Race and gender The cliche of space has long been that it’s primarily a male thing, with a side order of whiteness. I’m surprised that there’s been little critique of the launch, or of SpaceX in general, from this perspective (Madeline Buxton offered one). It’s easy enough to remember the 2014 Philae lander/sexist t-shirt story, or to find images like this from yesterday:
So will such critique emerge, and enter the (private) space effort into the culture wars’ lists? Already many red states celebrate space, like Alabama and Texas, where critical facilities are located. In contrast, progressives and Democrats have disappointed me for years with their lack of space enthusiasm. Recall, too, that space privatization really took off under Democratic president Obama. Could blue states or progressives elsewhere launch a charge to reform, restrict, or nationalize SpaceX? Or should we instead expect a cultural revolution within the (private) space effort, echoing earlier NASA drives for gender and racial diversity?
Which brings me to…
Nationalism and internationalism I expect that the successful Falcon Heavy test fills many Americans with pride. Taking off from Cape Canaveral’s launch pad 39 surely gave some bouts of nostalgia. Perhaps some see this as a way for American to return to its space race leadership position, this time alongside not the USSR, but China, India, and Europe. After all, a call to recapture national pride has long been part of the 20th century’s space race, from the United States to the Soviet Union (check this book).
Unsurprisingly, president MAGA tweeted out nationalistically:
Congratulations @ElonMusk and @SpaceX on the successful #FalconHeavy launch.
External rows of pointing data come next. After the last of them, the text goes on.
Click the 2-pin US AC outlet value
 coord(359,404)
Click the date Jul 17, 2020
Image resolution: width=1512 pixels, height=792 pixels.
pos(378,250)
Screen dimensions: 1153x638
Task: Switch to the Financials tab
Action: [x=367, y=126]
This achievement, along with @NASA’s commercial and international partners, continues to show American ingenuity at its best! pic.twitter.com/eZfLSpyJPK
— Donald J. Trump (@realDonaldTrump) February 7, 2018
And yet this was only partially an American effort. Recall that Elon Musk, for all of his American business work, was born in South Africa and had (does he still have?) Canadian citizenship. Yes, the Tesla is an American car, but it was named after a famed Serbian inventor, and launched to the tune of a British pop star, while a British science fiction writer’s slogan (“DON’T PANIC”) festooned the dashboard. If we look at yesterday hard, we see a border-crossing event, at least among Anglophonic nations. Perhaps this transnationalism is the next way forward for space exploration.
That’s enough for now. What do you make of yesterday’s launch?
*Drift: yes, the robot space exploration enterprise is fantastic, as is exoplanet discovery. Don’t get me wrong; I love ’em. I’m instead referring to the stall for human spaceflight, and the presidentially-driven flopping around of strategic direction since 2000 (let’s go to Mars! or get an asteroid! or return to the moon! or do nothing! or go to Mars!).